§ Instructions to follow
Return the records word for word. Any pictures in them are not part of the copy.

§ Records provided
BEGIN

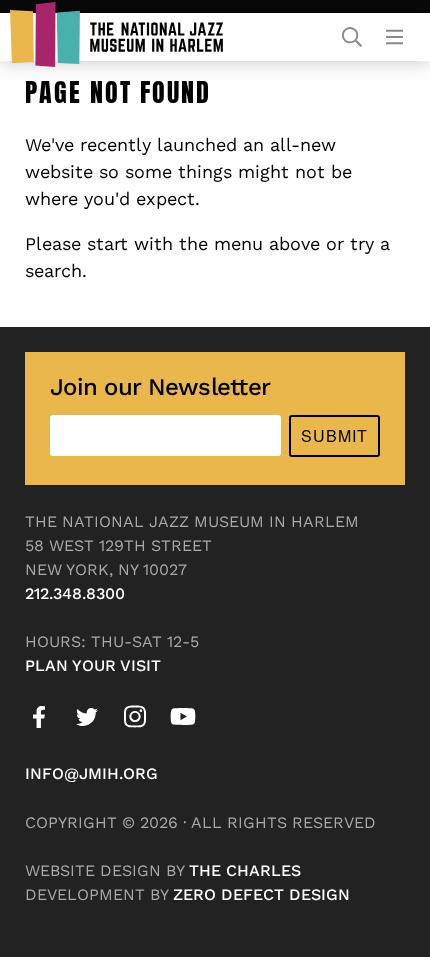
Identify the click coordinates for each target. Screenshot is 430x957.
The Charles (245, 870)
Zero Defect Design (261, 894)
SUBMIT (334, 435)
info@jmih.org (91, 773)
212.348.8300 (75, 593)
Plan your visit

END

§ Task response
Identify the click coordinates for each target. Screenshot is 430x957.
The Charles (245, 870)
Zero Defect Design (261, 894)
SUBMIT (334, 435)
info@jmih.org (91, 773)
212.348.8300 (75, 593)
Plan your visit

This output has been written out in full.